(Given entries)

+-------+

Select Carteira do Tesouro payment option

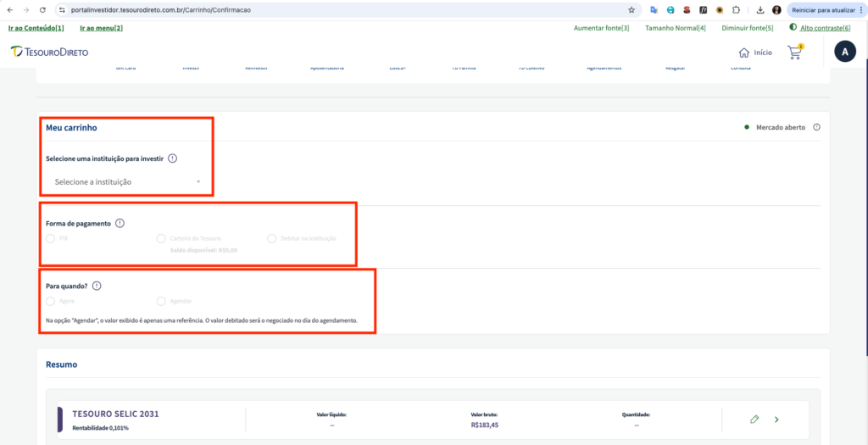(161, 239)
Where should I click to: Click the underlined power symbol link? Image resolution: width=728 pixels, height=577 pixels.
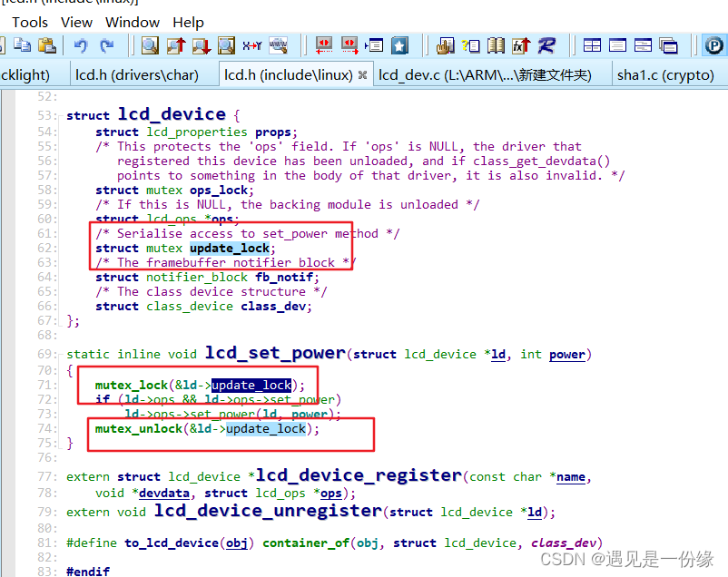[x=566, y=354]
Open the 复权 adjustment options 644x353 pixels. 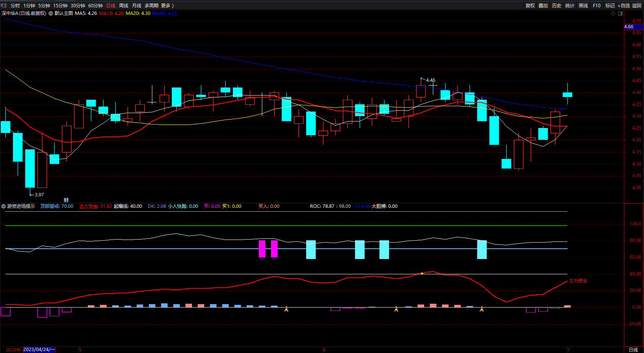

+-------+

(Aim of the task) Output each record exactly as it appears, but not the pictures.

(Result of the exercise)
Select Carteira do Tesouro payment option

(161, 239)
Where should I click to: Click the underlined power symbol link? Image resolution: width=728 pixels, height=577 pixels.
[x=566, y=354]
Open the 复权 adjustment options 644x353 pixels. 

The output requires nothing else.